---------- MATERIAL SUPPLIED ----------

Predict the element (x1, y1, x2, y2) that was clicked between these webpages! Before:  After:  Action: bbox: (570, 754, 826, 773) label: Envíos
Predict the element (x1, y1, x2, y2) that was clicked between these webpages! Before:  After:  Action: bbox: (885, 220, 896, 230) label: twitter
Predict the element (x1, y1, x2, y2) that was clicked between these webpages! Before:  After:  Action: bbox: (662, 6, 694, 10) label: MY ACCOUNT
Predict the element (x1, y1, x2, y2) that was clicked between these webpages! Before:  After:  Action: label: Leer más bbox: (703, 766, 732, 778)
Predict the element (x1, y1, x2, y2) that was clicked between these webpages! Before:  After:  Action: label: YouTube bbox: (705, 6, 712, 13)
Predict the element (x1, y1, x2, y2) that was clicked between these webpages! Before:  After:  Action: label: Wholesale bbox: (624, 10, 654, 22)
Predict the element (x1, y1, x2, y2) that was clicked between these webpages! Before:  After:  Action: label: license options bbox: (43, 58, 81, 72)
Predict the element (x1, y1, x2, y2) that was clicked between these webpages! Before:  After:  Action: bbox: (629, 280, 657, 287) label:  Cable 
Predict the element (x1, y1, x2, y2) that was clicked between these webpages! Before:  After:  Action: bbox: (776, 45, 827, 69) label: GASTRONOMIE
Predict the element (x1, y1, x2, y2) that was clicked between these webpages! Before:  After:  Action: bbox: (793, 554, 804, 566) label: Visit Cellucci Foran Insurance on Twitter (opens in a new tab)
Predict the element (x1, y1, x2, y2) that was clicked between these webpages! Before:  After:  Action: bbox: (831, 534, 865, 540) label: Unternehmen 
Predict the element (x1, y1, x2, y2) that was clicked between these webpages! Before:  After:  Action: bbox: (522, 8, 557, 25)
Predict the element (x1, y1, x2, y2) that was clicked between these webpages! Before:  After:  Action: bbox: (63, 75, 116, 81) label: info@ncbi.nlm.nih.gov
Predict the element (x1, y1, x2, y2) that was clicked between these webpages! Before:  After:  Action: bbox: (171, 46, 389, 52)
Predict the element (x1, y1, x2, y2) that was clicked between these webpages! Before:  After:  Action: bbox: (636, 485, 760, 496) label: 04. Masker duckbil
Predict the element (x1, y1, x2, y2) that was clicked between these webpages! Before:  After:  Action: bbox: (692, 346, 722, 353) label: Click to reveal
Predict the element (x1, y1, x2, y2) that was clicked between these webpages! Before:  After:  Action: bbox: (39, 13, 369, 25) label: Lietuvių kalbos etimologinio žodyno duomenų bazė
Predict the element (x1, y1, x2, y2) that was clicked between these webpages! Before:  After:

----------

Please copy each of the entries above word for word, in their original order.

Predict the element (x1, y1, x2, y2) that was clicked between these webpages! Before:  After:  Action: bbox: (570, 754, 826, 773) label: Envíos
Predict the element (x1, y1, x2, y2) that was clicked between these webpages! Before:  After:  Action: bbox: (885, 220, 896, 230) label: twitter
Predict the element (x1, y1, x2, y2) that was clicked between these webpages! Before:  After:  Action: bbox: (662, 6, 694, 10) label: MY ACCOUNT
Predict the element (x1, y1, x2, y2) that was clicked between these webpages! Before:  After:  Action: label: Leer más bbox: (703, 766, 732, 778)
Predict the element (x1, y1, x2, y2) that was clicked between these webpages! Before:  After:  Action: label: YouTube bbox: (705, 6, 712, 13)
Predict the element (x1, y1, x2, y2) that was clicked between these webpages! Before:  After:  Action: label: Wholesale bbox: (624, 10, 654, 22)
Predict the element (x1, y1, x2, y2) that was clicked between these webpages! Before:  After:  Action: label: license options bbox: (43, 58, 81, 72)
Predict the element (x1, y1, x2, y2) that was clicked between these webpages! Before:  After:  Action: bbox: (629, 280, 657, 287) label:  Cable 
Predict the element (x1, y1, x2, y2) that was clicked between these webpages! Before:  After:  Action: bbox: (776, 45, 827, 69) label: GASTRONOMIE
Predict the element (x1, y1, x2, y2) that was clicked between these webpages! Before:  After:  Action: bbox: (793, 554, 804, 566) label: Visit Cellucci Foran Insurance on Twitter (opens in a new tab)
Predict the element (x1, y1, x2, y2) that was clicked between these webpages! Before:  After:  Action: bbox: (831, 534, 865, 540) label: Unternehmen 
Predict the element (x1, y1, x2, y2) that was clicked between these webpages! Before:  After:  Action: bbox: (522, 8, 557, 25)
Predict the element (x1, y1, x2, y2) that was clicked between these webpages! Before:  After:  Action: bbox: (63, 75, 116, 81) label: info@ncbi.nlm.nih.gov
Predict the element (x1, y1, x2, y2) that was clicked between these webpages! Before:  After:  Action: bbox: (171, 46, 389, 52)
Predict the element (x1, y1, x2, y2) that was clicked between these webpages! Before:  After:  Action: bbox: (636, 485, 760, 496) label: 04. Masker duckbil
Predict the element (x1, y1, x2, y2) that was clicked between these webpages! Before:  After:  Action: bbox: (692, 346, 722, 353) label: Click to reveal
Predict the element (x1, y1, x2, y2) that was clicked between these webpages! Before:  After:  Action: bbox: (39, 13, 369, 25) label: Lietuvių kalbos etimologinio žodyno duomenų bazė
Predict the element (x1, y1, x2, y2) that was clicked between these webpages! Before:  After:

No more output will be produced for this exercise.